January 13, 2012

Why I keep a semi-private blog online instead of crying about my life to everyone who'll listen.

I've been trying to write a post about attention whoring "sad" girls without sounding like a jealous bitch. I guess I'll leave the post simple.

I have a guy who things I'm pretty, loves my body, gives me freedom and treats me well. He doesn't believe in having an insane amount of possessions or being greedy and tries to treat everyone with love and respect. My dad has overcome alcoholism and is trying to be the father I've always needed, is incredibly proud of me for being in school and goes out of his way to try to help me. My brother has always been there for me, and even though my mom and sister are insane bitches, I have a mother and a sister and a beautiful niece and nephew. 

You want to know real depression? Trying have such a beautiful life and not being able to appreciate it. Not because of wanting more and being selfish, you just can't be happy. How about you live a life where when things are going great for the first time in years and you just want to not wake up in the morning so that you don't have to experience anything bad ever again or you want to start drinking or trying drugs because that way you CHOSE how and when you fucked it up. Feeling the worst when things are the best and feeling normal when everything is wrong. Wanting bad relationships just so you can explain to people why you cry all the time. 

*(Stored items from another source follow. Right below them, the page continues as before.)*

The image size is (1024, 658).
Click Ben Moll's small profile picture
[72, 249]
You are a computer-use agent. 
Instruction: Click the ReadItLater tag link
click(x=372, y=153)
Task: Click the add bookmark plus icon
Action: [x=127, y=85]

When happiness makes you want to die more than depression, you can start complaining to my boyfriend about how bad your life is. He's a great guy and all you're doing is manipulating him so that you can have some attention and feel good about yourself. You seek out the nice giving people because you know they'll bend over backwards to try to make you feel better and you won't have to do anything in return and that when you're done getting that attention you can just not speak to them for months at a time until you need more attention again and that they'll still listen and try to help you. 

You aren't depressed, you just need to grow the fuck up. People like you are the reason that people like me don't want to ask for help. I'd rather people think I was fine until the day I die (by natural causes or my own hand) than think I'm some sort of whiny attention whore. I won't even say this to your face, or admit it to anyone else because I don't want anyone to have to worry about how terrible I feel inside.